Autor:innen:
Monika Wolny | Herz- und Diabeteszentrum Nordrhein-Westfalen, Universitätsklinik der Ruhr-Universität Bochum | Germany
Franziska Knüttgen | Herz- und Diabeteszentrum Nordrhein-Westfalen, Universitätsklinik der Ruhr-Universität Bochum | Germany
Dr. Katharina von Bargen | Herz- und Diabeteszentrum Nordrhein-Westfalen, Universitätsklinik der Ruhr-Universität Bochum | Germany
Tobias Flieder | Herz- und Diabeteszentrum Nordrhein-Westfalen, Universitätsklinik der Ruhr-Universität Bochum | Germany
Anne-Kathrin Vollmer | Herz- und Diabeteszentrum Nordrhein-Westfalen, Universitätsklinik der Ruhr-Universität Bochum | Germany
Prof. Dr. med. Cornelius Knabbe | Herz- und Diabeteszentrum Nordrhein-Westfalen, Universitätsklinik der Ruhr-Universität Bochum | Germany
PD Dr. Dr. Ingvild Birschmann | Herz- und Diabeteszentrum Nordrhein-Westfalen, Universitätsklinik der Ruhr-Universität Bochum | Germany
Background:
Maintaining integrity is essential for a biological organism.
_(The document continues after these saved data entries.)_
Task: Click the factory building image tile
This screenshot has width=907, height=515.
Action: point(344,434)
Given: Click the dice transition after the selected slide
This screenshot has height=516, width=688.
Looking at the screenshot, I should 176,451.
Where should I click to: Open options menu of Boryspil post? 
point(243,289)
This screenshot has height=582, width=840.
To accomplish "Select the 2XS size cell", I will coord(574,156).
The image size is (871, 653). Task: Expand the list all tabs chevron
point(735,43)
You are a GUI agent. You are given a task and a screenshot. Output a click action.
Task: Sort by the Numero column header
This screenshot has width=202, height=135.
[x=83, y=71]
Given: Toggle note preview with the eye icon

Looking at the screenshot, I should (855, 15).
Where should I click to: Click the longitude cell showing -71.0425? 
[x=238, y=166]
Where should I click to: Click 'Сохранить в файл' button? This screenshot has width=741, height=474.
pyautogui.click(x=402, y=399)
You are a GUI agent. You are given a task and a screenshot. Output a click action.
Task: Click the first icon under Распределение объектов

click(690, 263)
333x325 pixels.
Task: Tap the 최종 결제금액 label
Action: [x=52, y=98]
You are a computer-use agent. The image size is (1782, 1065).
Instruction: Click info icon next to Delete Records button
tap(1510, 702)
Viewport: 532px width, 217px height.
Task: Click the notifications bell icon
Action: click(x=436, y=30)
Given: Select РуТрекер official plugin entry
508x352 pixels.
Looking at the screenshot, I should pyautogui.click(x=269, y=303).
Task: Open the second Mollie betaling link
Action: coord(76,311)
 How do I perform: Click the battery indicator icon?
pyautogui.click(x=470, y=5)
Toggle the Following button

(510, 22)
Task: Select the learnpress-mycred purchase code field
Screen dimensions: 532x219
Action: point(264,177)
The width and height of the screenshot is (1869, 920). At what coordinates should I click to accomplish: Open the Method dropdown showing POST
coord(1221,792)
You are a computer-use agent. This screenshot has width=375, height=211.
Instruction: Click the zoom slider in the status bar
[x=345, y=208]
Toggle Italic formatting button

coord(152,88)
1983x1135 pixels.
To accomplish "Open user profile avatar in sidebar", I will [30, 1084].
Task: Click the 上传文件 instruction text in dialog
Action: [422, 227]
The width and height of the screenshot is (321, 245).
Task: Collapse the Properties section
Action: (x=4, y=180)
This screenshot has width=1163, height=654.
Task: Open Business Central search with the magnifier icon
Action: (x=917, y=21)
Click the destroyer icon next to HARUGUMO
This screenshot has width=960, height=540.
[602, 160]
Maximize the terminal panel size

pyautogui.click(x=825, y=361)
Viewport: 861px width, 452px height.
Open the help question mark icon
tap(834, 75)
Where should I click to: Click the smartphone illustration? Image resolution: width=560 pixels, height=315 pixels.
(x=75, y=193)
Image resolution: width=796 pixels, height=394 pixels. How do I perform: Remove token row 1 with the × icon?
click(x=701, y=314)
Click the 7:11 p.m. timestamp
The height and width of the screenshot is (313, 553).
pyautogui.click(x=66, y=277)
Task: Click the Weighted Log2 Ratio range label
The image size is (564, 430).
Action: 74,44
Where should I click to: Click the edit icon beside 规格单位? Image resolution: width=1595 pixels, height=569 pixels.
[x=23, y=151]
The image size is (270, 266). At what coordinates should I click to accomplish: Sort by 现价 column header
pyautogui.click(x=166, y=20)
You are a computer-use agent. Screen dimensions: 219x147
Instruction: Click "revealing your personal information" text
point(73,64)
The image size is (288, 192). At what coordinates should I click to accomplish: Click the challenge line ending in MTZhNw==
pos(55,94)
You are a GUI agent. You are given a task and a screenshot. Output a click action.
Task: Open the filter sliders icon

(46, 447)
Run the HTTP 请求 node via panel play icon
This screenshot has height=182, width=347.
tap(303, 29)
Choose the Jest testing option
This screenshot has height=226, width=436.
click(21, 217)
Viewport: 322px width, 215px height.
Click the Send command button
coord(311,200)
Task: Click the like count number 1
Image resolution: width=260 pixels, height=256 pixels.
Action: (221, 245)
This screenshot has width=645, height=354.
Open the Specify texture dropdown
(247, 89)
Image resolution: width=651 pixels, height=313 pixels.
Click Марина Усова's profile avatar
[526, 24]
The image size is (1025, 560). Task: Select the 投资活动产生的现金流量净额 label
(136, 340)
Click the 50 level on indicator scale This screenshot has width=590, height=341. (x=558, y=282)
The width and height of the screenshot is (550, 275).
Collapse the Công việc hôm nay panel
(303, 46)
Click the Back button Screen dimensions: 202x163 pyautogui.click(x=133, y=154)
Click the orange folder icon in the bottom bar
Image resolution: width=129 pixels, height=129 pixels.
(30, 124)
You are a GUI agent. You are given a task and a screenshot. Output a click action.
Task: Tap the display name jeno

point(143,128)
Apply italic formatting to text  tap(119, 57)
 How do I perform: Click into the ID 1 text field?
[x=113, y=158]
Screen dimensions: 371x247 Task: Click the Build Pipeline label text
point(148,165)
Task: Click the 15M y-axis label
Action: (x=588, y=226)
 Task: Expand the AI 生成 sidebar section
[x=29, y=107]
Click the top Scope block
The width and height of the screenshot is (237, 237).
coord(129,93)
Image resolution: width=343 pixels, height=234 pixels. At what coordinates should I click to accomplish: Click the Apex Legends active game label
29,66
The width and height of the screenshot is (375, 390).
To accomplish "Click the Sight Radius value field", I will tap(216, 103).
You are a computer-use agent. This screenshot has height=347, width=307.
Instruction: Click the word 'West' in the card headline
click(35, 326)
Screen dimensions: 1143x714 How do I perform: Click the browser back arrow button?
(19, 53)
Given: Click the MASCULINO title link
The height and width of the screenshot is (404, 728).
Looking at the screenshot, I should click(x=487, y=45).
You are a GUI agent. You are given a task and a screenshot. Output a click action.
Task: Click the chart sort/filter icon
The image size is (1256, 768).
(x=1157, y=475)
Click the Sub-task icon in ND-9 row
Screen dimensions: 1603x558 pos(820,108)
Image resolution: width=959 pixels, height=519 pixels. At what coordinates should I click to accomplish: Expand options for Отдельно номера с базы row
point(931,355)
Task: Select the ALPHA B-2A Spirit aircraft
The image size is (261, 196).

This is ensured by the complex mechanism of wound healing. If the natural course of wound healing is disturbed, the healing process may be delayed, or a chronic wound site may develop. In addition to conventional therapy, new strategies are being developed to treat, for instance, diabetic foot ulcers. A promising method is the application of platelets, the key players of hemostasis, in form of platelet-rich plasma. Furthermore, some coagulation factors have been associated with wound healing, e.g. FIXa could be associated in vitro with reduced cell adhesion and increased migration. In a mouse model it was shown that FXIII is involved in the healing of myocardial infarction. This indicates an important role played by coagulation factors in wound healing besides hemostasis.
Objective:
The aim of this study was to investigate the influence of a specific coagulation factor deficiency on dermal fibroblasts in vitro.
Methods:
Cell culture supernatant was supplemented with coagulation-factor-deficient plasma as a protein source. Two concentrations of plasma (20% and 60%) were used. Cell viability, proliferation and intracellular oxidative stress of dermal fibroblasts were evaluated in the absence of a specific coagulation factor. Furthermore, the gene expression of collagen I and IV, matrix metalloproteinase (MMP)2 and MMP9, tissue inhibitor of metalloproteinase (TIMP)1 and TIMP3, as well as the enzyme activity of MMP2 and MMP9, were investigated.
Results:
Cell proliferation, intracellular oxidative stress and enzyme activity of MMP2 and MMP9 did not show any significant changes dependent on specific coagulation factor deficiency. However, in first experiments gene expression of collagen I and IV, MMP2, MMP9 and TIMP1 was increased in cells incubated with plasma lacking FVII, FVIII, FIX or FX. Furthermore, cells showed a significantly increased viability when incubated with clotted supernatants (20% plasma lacking FVII, FVIII, FIX, FX, FXI, FXII or FXIII).
Conclusion:
Contrary to references in the literature, no significant effect of individual coagulation factors could be observed. However, the analyses indicate an influence of clot formation in the cell culture supernatant.